Data center network technology upstarts: VXLAN and campus network virtualization

Abstract: In order to cope with the limitations of traditional data center network on server virtualization technology, VXLAN technology came into being.

1 overview

Problems with traditional data center networks

The vm size is limited by device entry specifications

On a traditional Layer 2 network, the switch forwards data frames by querying the MAC address table, and the number of VMS is limited by the capacity of the MAC address table.

After servers are virtualized, the number of VMS increases by an order of magnitude compared with the number of physical servers. However, the MAC address table of layer 2 devices on the access side is too small to meet the rapidly increasing number of VMS.

Network isolation capability limitation

The VLAN Tag contains only 12 bits. In the scenario of large-scale virtualized cloud computing services, the ISOLATION capability of vlans cannot be met.

Vlans in traditional Layer 2 networks cannot meet the requirements of dynamic network adjustment.

The VM migration range is limited

Vm migration must take place on a Layer 2 network.

Traditional layer 2 networks restrict vm migration to a small local area.

Introduction of VXLAN

Virtual eXtensible Local Area Network (VXLAN) is a Virtual private Network (VPN) technology that enables layer-2 Virtual networks to be superimposed on any reachable Network to realize internal communication through the VXLAN gateway. It can also communicate with traditional non-VXLAN networks.
The VXLAN extends layer 2 networks by using MAC in UDP encapsulation to encapsulate Ethernet packets with IP packets and transmit Ethernet packets through routes on the network. The intermediate transmission network does not need to pay attention to THE MAC addresses of VMS, and the routed network has no network structure restriction, enabling large-scale expansion. Routed networks allow VM migration regardless of network architecture.
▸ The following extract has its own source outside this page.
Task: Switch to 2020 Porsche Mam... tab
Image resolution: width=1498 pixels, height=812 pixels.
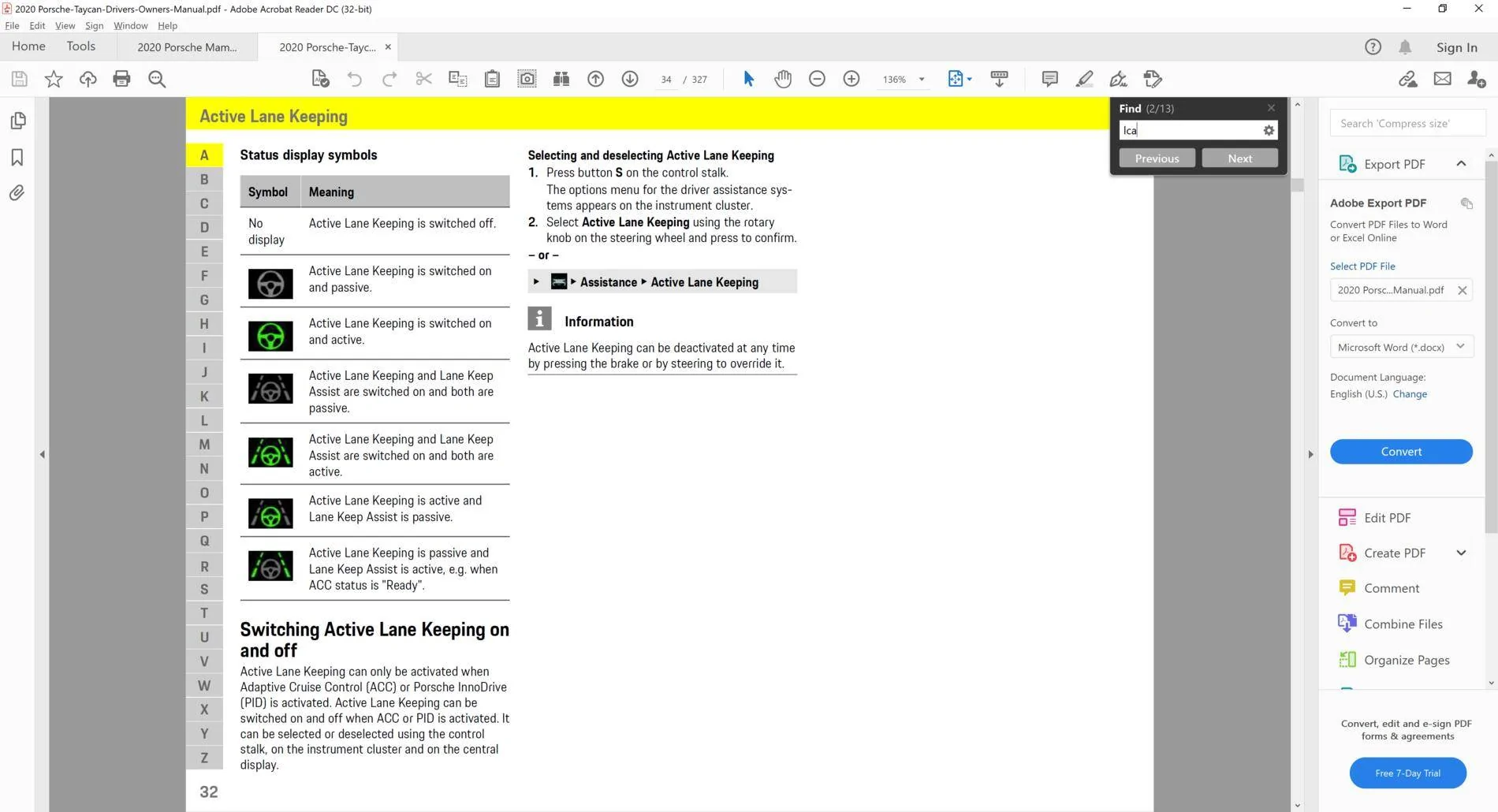Action: (187, 47)
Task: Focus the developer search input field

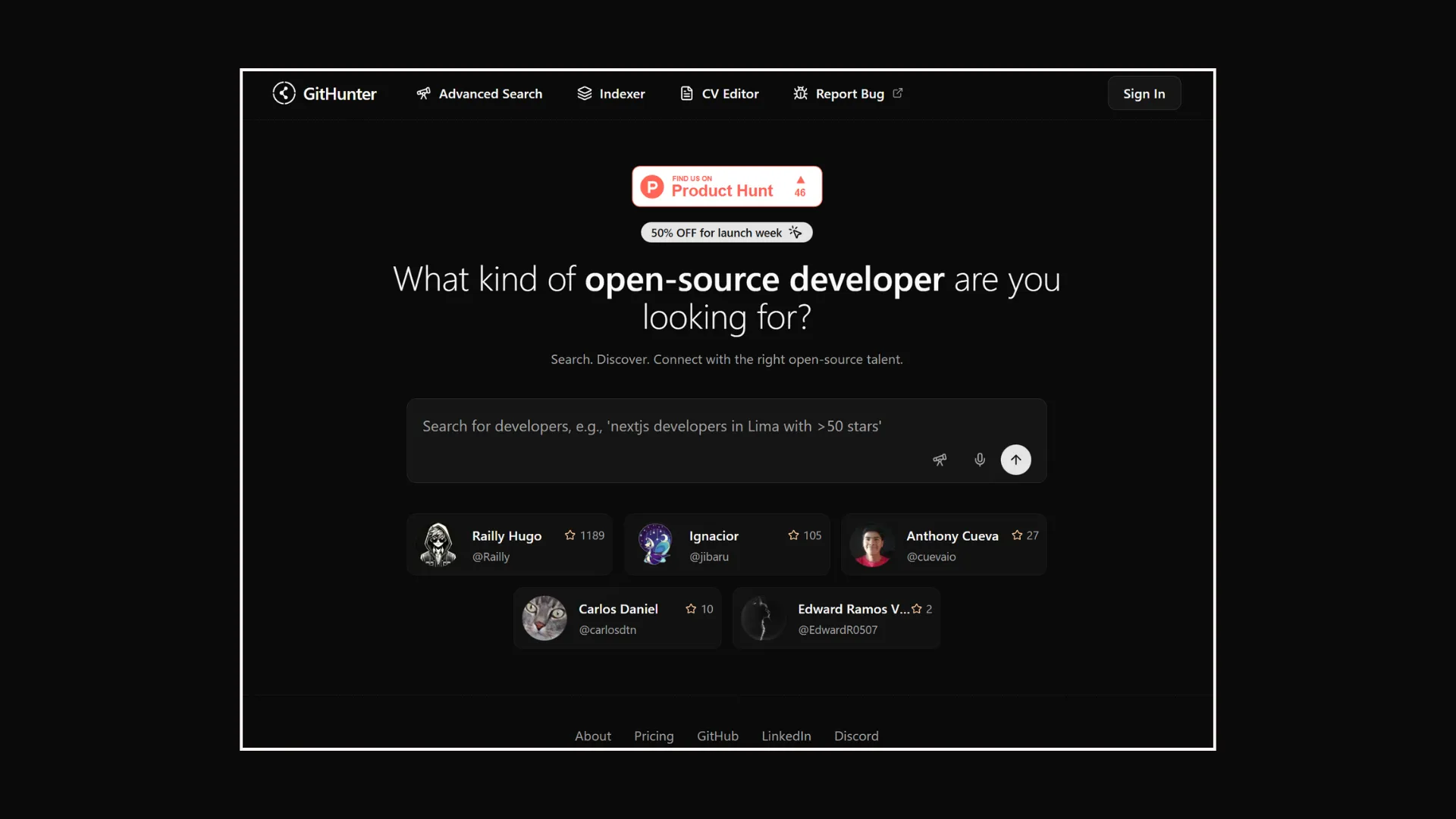Action: (x=667, y=427)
VXLAN applications in data centers

The widespread deployment of server virtualization technology has greatly increased the computing density of data centers. In addition, to achieve flexible service change, VMS must be able to migrate on the network without restriction, which brings new challenges to the traditional Layer 2 + Layer 3 DATA center network. In order to cope with the limitations of traditional DATA center network on server virtualization technology, VXLAN technology emerged as The Times required to solve the following problems:

The vm scale is limited by device entry specifications

O After servers are virtualized, the number of VMS increases by an order of magnitude compared with the number of physical servers. However, the MAC address table of layer 2 devices on the access side is too small to meet the rapidly increasing number of VMS.

O VXLAN encapsulates original packets sent by VMS in the same area as planned by the administrator into UDP packets, and uses the IP and MAC addresses of the physical network as the outer header. In this way, the packets are only encapsulated parameters for other devices on the network. Therefore, the MAC address requirements for large Layer 2 networks are greatly reduced.

Limit network isolation capability

O As a mainstream network isolation technology, VLAN has only 12 bits in the standard definition. Therefore, the number of available vlans is only 4096. For public cloud or other large virtual cloud computing services with tens of thousands or more tenants, the ISOLATION capability of VLANS cannot be met.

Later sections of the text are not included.